# Introduction
**This will be your workspace for Kaggle's Machine Learning education track.**

You will build and continually improve a model to predict housing prices as you work through each tutorial.  Fork this notebook and write your code in it.

The data from the tutorial, the Melbourne data, is not available in this workspace.  You will need to translate the concepts to work with the data in this notebook, the Iowa data.

Come to the [Learn Discussion](https://www.kaggle.com/learn-forum) forum for any questions or comments. 

# Write Your Code Below



In [None]:
import pandas as pd

main_file_path = '../input/train.csv'
data = pd.read_csv(main_file_path)
print(data.describe())

In [None]:
print(data.columns)

In [None]:
print(data.SalePrice.head())

In [None]:
print(data[['LotFrontage', 'LotArea']].describe())

# Training

In [57]:
# import pandas as pd
from sklearn.tree import DecisionTreeRegressor

y = data.SalePrice
cols = [
    'LotArea'
    , 'YearBuilt'
    , '1stFlrSF'
    , '2ndFlrSF'
    , 'FullBath'
    , 'BedroomAbvGr'
    , 'TotRmsAbvGrd'
]
X = data[cols]

model = DecisionTreeRegressor()
model.fit(X, y)

print('Predicting "head" of training set:')
print('----------------------------------------')
print(X.head())
print('Predicted price:')
print('--------')
print(model.predict(X.head()))
print('Real price:')
print('-----------')
print(data.SalePrice.head())
print('Looks a bit *too* accurate...')



# Validation

In [28]:
from sklearn.metrics import mean_absolute_error as mae
y_pred = model.predict(X)
mae(y_pred, y)

Hard to see what the above metric even means because it's absolute.

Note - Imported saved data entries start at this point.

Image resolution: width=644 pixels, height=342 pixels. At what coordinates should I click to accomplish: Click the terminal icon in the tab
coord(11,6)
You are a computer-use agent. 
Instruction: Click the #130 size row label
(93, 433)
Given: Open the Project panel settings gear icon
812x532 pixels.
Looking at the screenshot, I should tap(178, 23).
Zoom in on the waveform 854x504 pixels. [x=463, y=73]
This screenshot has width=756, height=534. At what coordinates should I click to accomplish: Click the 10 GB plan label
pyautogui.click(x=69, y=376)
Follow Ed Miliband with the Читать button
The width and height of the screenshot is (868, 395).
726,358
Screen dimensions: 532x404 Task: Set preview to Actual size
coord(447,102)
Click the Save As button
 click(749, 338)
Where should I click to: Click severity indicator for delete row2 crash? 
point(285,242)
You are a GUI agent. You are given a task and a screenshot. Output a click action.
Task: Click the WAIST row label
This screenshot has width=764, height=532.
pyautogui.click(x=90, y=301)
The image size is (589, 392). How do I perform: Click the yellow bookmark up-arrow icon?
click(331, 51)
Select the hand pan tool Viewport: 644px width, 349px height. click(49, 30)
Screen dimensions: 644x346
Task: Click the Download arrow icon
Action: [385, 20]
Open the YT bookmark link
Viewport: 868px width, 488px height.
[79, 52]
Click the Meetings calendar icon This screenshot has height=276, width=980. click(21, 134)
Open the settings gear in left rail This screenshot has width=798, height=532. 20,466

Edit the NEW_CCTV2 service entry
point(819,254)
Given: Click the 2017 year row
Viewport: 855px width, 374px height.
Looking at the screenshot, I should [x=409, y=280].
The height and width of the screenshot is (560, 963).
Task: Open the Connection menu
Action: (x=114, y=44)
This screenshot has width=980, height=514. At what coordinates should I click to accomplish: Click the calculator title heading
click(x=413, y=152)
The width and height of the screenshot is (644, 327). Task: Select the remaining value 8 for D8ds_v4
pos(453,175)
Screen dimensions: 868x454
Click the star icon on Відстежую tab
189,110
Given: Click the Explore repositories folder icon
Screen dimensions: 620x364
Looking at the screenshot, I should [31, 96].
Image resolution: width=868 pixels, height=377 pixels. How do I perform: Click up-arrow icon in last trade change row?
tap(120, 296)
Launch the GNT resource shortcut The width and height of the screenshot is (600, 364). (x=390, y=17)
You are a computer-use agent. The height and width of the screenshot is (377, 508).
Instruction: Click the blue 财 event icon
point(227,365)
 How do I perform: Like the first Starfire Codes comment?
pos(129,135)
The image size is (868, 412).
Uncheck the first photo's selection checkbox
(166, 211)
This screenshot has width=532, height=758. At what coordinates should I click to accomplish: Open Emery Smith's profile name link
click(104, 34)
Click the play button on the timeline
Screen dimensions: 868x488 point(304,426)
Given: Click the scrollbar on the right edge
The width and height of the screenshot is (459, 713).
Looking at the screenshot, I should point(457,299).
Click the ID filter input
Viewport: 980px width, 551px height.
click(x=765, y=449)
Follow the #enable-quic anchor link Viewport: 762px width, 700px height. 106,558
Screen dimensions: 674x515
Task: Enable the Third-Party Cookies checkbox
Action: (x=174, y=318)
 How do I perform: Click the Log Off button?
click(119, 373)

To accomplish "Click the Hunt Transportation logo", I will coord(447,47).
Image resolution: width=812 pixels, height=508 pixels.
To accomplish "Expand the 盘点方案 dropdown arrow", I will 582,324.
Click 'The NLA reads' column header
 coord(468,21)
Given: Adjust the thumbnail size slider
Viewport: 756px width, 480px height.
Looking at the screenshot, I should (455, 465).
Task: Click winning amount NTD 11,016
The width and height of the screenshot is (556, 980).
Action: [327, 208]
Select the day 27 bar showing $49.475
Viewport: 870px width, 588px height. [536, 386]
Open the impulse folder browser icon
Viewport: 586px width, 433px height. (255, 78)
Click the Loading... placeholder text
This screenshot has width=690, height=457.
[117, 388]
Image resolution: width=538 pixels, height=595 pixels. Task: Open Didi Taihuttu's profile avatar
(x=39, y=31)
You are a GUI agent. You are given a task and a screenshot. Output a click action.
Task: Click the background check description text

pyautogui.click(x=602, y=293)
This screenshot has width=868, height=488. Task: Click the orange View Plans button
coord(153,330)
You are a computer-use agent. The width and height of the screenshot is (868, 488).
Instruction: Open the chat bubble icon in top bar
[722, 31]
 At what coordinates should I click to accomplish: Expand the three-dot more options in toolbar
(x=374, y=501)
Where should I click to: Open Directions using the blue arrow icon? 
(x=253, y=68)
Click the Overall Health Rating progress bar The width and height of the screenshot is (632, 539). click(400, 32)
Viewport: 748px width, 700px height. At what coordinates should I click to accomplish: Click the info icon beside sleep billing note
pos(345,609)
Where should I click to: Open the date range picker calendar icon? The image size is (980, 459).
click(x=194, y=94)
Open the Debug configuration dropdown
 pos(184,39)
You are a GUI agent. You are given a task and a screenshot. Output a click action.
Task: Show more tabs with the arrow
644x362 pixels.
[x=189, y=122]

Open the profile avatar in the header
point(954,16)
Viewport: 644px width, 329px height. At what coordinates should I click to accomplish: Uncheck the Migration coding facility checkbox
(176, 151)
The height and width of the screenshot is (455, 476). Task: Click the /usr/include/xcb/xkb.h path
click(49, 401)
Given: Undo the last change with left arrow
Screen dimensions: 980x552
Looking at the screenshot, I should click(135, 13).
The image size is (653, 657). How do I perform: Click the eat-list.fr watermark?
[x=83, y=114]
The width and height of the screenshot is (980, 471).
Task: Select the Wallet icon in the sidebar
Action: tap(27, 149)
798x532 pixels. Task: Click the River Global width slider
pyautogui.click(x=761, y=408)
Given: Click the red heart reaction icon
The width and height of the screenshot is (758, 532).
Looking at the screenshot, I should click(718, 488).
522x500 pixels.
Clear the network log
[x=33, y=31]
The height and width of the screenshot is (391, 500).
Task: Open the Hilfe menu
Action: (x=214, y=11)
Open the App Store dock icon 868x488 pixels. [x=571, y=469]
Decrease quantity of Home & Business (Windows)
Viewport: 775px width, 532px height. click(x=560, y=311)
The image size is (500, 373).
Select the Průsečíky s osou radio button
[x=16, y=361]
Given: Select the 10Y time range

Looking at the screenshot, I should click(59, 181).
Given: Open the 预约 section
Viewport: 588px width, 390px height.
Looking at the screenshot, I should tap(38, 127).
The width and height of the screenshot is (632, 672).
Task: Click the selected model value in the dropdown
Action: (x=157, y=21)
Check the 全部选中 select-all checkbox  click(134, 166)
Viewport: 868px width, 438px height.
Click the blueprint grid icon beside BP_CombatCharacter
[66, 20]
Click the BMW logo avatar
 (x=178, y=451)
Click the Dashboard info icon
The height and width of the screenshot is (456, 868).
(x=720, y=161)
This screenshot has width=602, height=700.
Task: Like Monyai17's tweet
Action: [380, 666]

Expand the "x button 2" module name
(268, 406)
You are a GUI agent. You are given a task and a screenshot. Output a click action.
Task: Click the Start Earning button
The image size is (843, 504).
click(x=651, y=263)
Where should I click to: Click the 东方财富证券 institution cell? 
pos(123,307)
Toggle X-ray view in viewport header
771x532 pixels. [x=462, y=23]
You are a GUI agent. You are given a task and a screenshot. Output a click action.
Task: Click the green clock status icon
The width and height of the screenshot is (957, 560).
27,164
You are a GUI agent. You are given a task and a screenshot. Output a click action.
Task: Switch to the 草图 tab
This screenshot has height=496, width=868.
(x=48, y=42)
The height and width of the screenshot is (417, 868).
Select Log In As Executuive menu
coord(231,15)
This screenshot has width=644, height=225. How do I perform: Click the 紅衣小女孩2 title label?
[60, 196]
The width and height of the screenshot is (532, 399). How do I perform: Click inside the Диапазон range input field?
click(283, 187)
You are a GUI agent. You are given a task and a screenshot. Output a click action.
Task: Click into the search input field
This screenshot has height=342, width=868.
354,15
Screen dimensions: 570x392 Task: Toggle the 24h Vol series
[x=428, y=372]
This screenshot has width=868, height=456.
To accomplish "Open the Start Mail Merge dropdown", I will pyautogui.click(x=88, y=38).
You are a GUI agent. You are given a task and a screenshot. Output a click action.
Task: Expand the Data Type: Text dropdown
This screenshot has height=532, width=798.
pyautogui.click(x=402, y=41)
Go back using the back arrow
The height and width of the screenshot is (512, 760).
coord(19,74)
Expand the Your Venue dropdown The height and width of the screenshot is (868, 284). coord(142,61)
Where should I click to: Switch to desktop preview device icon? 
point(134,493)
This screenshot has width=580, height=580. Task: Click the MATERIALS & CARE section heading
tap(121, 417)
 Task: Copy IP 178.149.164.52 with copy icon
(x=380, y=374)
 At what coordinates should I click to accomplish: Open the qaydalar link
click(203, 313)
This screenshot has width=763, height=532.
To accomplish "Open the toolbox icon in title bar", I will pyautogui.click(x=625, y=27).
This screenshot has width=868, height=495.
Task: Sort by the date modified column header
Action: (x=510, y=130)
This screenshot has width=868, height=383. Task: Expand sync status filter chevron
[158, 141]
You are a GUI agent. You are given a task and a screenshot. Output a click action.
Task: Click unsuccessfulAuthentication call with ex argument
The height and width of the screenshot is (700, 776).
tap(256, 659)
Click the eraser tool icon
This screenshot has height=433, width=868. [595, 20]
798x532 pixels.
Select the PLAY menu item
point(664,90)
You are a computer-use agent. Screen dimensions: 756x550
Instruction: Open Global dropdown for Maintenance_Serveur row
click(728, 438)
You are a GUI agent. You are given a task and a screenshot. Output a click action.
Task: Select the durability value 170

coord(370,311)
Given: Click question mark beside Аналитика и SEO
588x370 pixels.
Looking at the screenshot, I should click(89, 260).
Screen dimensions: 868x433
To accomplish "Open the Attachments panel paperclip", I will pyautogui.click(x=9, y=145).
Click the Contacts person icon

It looks fairly small compared with the actual sale prices and that makes sense since we're overfitting here:

In [15]:
y.mean()

However, to get a better idea how small the is, I would at least normalize MAE by the average sale price:

In [16]:
mae(y_pred, y)/y.mean()

0.03% prediction error -- now that's what I call overfitting. Onward to validation tutorial.

In [27]:
from sklearn.model_selection import train_test_split

# splitting data into training and validation sets:
X_trn, X_val, y_trn, y_val = train_test_split(X, y, random_state = 0)

model.fit(X_trn, y_trn)

y_val_pred = model.predict(X_val)
print('mean absolute validation error:')
print(mae(y_val, y_val_pred))

print('and normalized validation mae:')
print(mae(y_val, y_val_pred)/y_val.mean())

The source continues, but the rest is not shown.